Know how and when to change plans. Sometimes, things just aren’t working. For Barney, crap seemed to hit the fan all the time. Whether he’s just riding in a car with his friends and getting ambushed, or he’s trying to set up remote mines in the villa, things just never seem to go right. For both Barney and his second-in-command, it was critical to deviate from the plan and adapt to the situation. For raid leaders, there are several points in which you might also need to do this. If you don’t have a raid composition that’s going to complete a fight, it might be worth not trying (heroic Lich King without a disc priest, for example). There’s really not much of a point in attempting heroic Halion with 5 healers, so you might need to change plans.

If you’re trying a certain strategy and it just isn’t working, try something else. Heroic Halion was a good example for us: I was stubborn for a while and insisted that Halion be tanked at the wall while upstairs. We eventually found that it just wasn’t working, so we tried the “run through” strategy that we use now.

Stallone probably would have been more willing to change plans much earlier, as it was pretty obvious things weren’t going right.

Delegate to key players. For some raid leaders, it can be really tempting to try to micro-manage everything that’s going on. After all, most of us trust ourselves more than anyone else. By trying to control everything, you feel like there’s less room for other people to make an error in judgment. Usually, this mentality leads to poorer decisions and a more stressed raid leader. Barney clearly would have known that if he were a raid leader. Throughout the movie, he knows when there are times to delegate tasks for the rest of his crew. Sometimes, you just can’t do everything alone. More importantly, he knows which members would succeed better in certain areas.

At one point, the “short” team member was given a job in which his small stature would help him. By identifying the advantageous qualities of your key players, you can delegate them tasks in which they will truly shine.


Recruit a completely badass team. I’ve said it a hundred times, and I’ll say it again: the key to a successful progression guild is effective recruitment.

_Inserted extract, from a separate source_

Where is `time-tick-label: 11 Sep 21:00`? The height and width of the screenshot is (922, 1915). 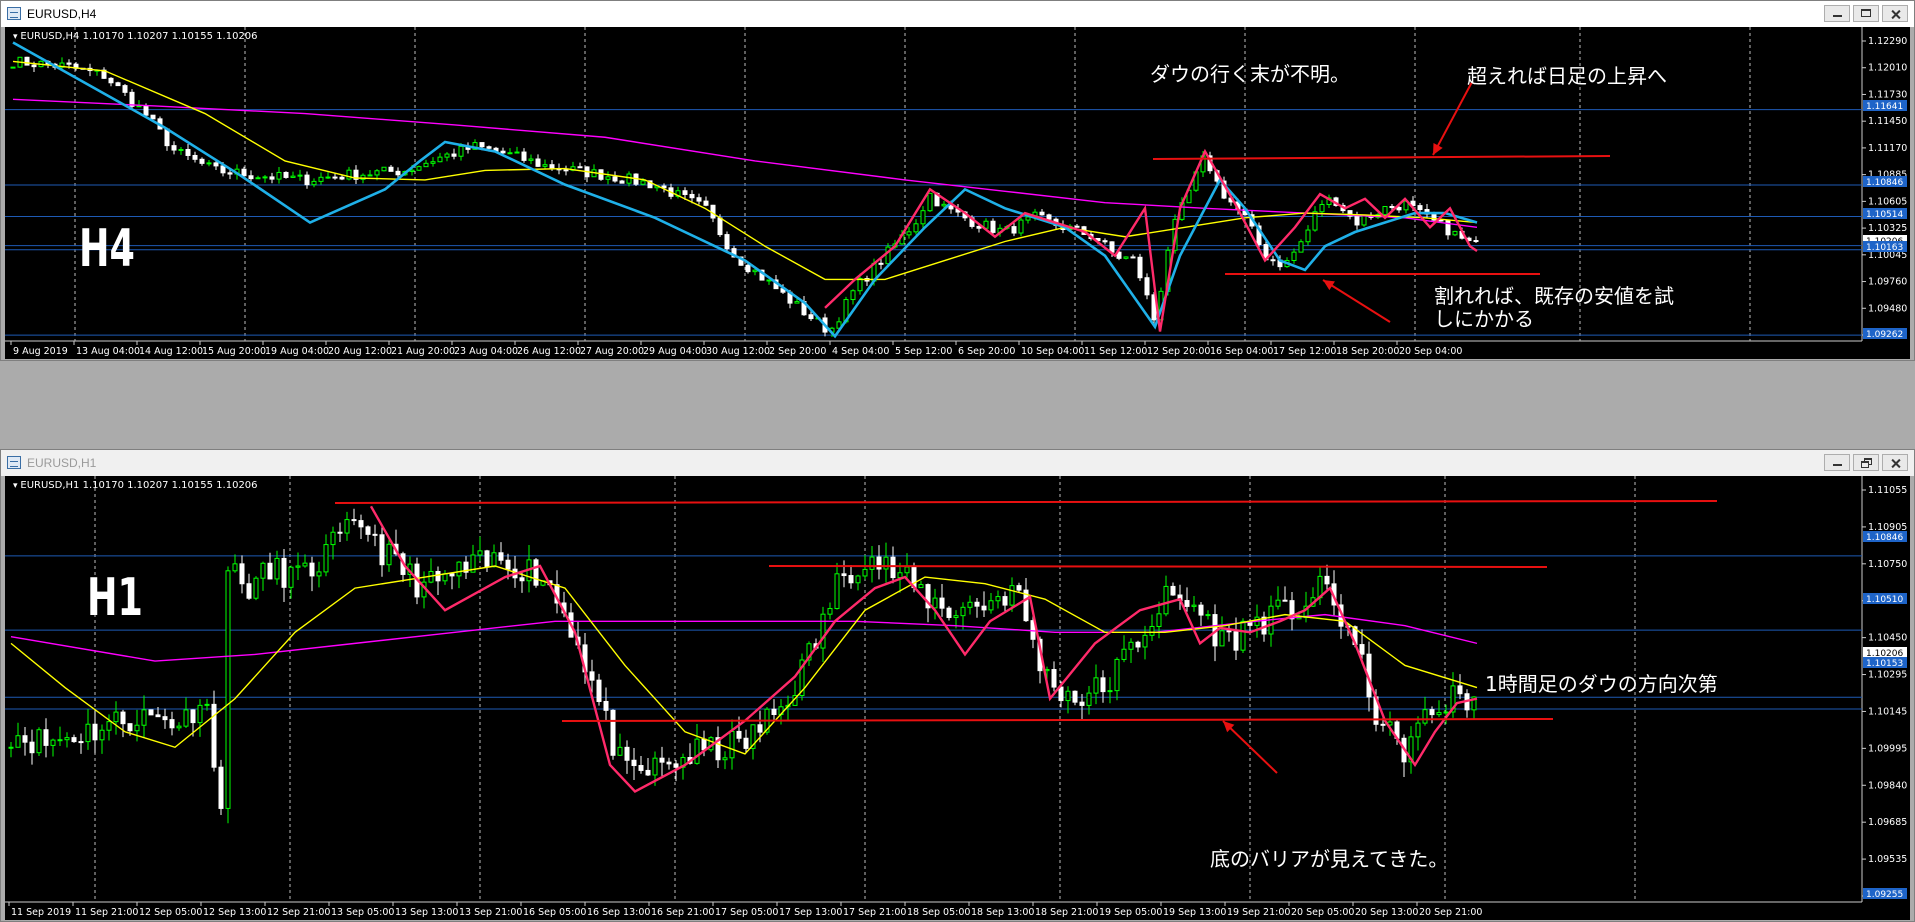 time-tick-label: 11 Sep 21:00 is located at coordinates (106, 912).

Barney would have died within the first 5 minutes of the movie without the support of his team. For raid leaders, this is also the case. Recruit badass players – you’ll need their support in order to free an Island from a tyrant… erm, I mean free Azeroth from Deathwing.

6 thoughts on “Raid Leading Smoothly Like Barney Ross”

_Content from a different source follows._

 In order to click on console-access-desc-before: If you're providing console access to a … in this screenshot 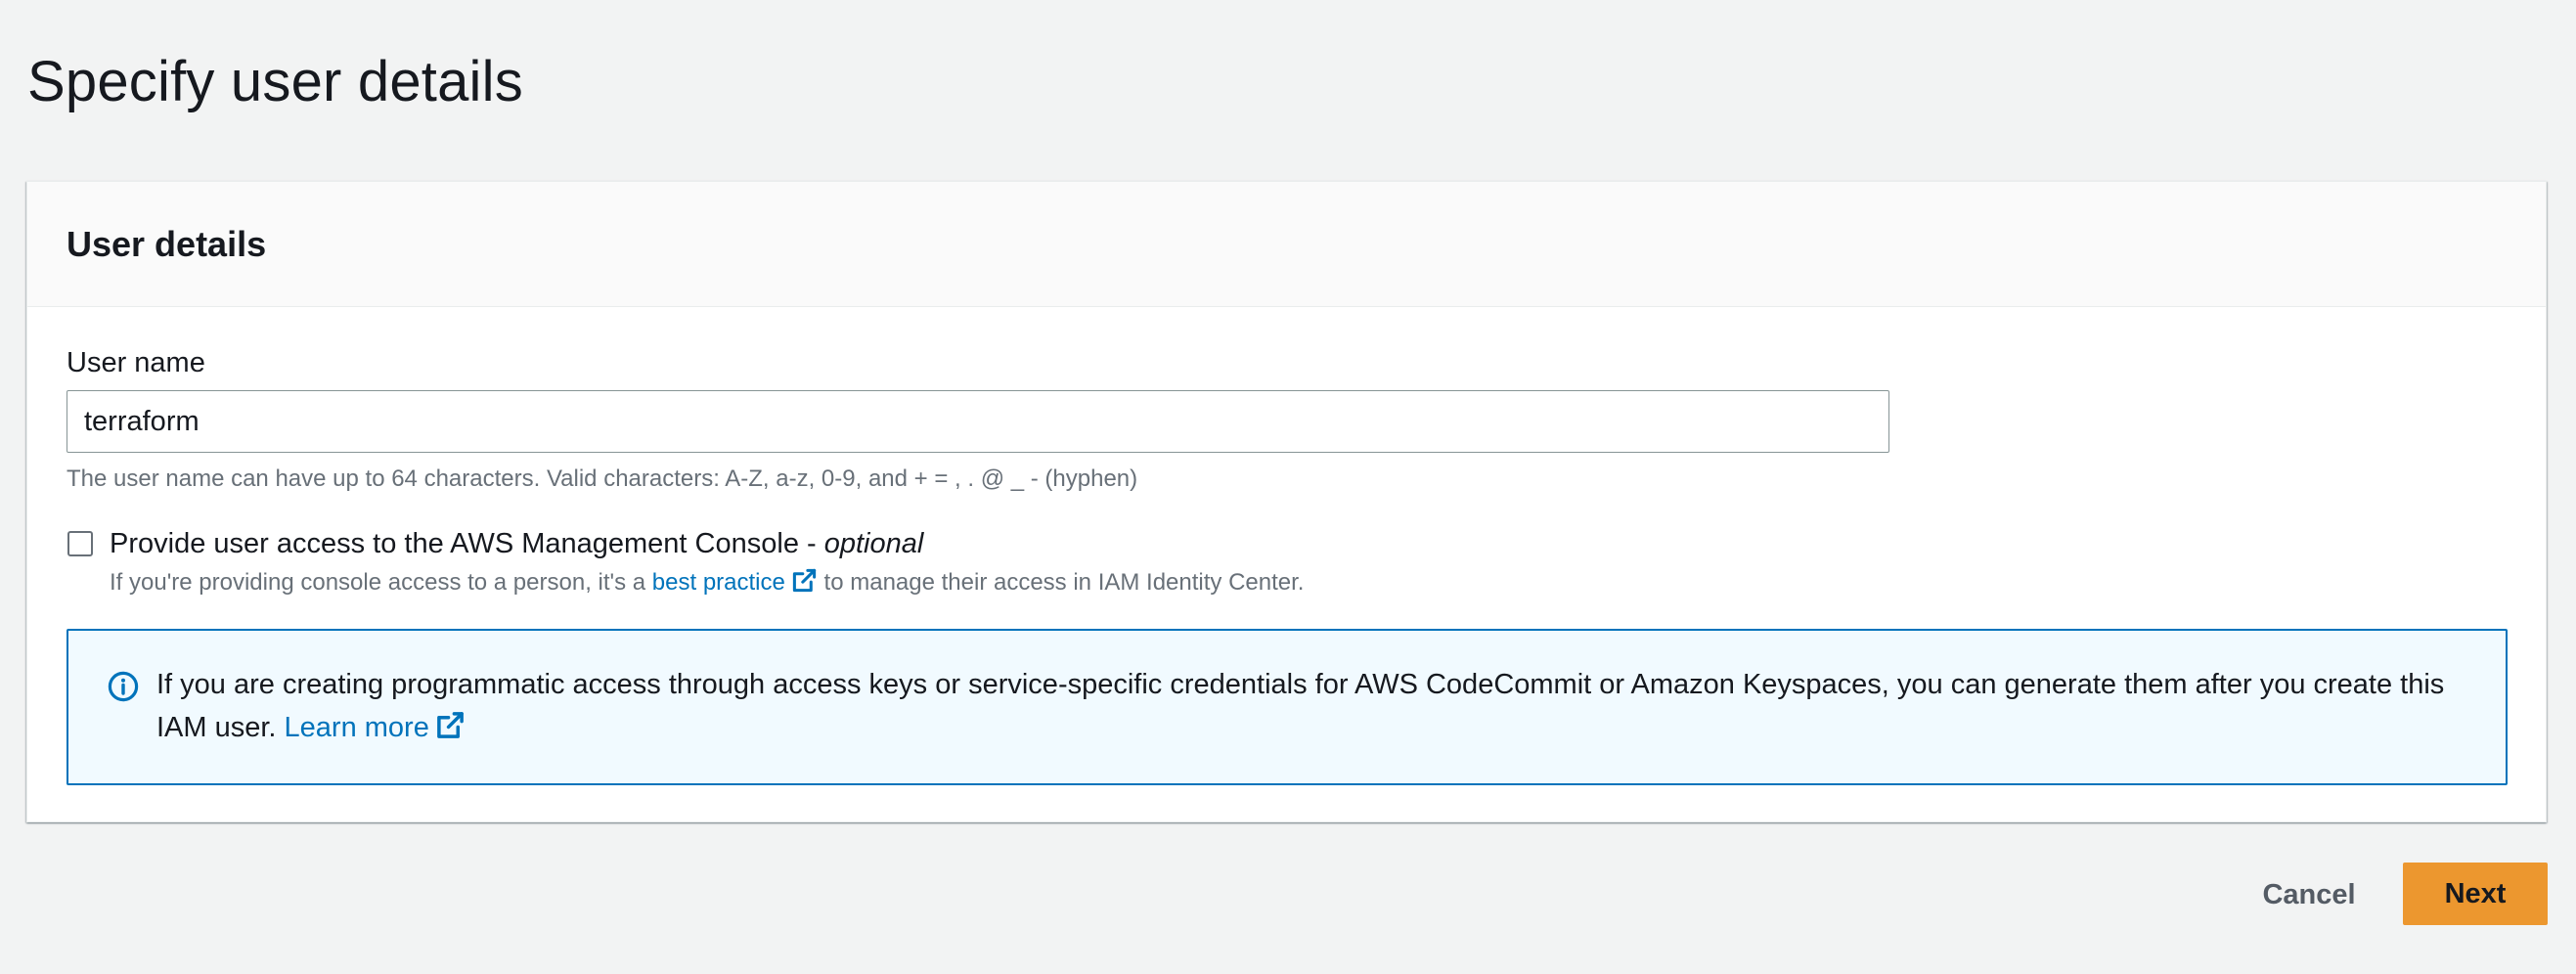, I will do `click(381, 582)`.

  1. “No, I won’t invite Dolph Lundgren to my raid.”


    I used to micromanage my raid like mad and it just causes burnout and failure – I can agree with your/Barney’s stance on delegation there.

  2. It’s got nothing to do with Dolph being Swede. Many Swedes are indeed pro. I, personally, like Victoria Silvstedt. The Hives are pretty awesome, as well.

    No, it’s not because he’s Swedish.

    I won’t invite Dolph Lundgren to my raid for one very simple reason: “Masters of the Universe”.

    I rest my case…

  3. I think you don’t want to let things get to the point where you have to draw clear consequential lines for players. That is definitely the *last* option you want to take. It is there. Where you draw that line is what kind of guild you want to be. This is where your philosophy comes out strongest. If you want to be a hardcore guild, then you draw a bright line and enforce it. Of course this means only relatively few players will meet your stringent requirements. And what do you do if it is *you* who fails? You need to hold yourself to your high standards.

    Where you really want to put the most effort in is recruitment. You want to recognize players who aren’t worth your time at that stage rather than on the 5th wipe to progression.

  4. Delegation is the key to remaining sane. I’m glad to see it mentioned on this list.

    Felade makes a great point, as well – how you handle recruitment is the easiest way to save (or cause!) a number of headaches during progression.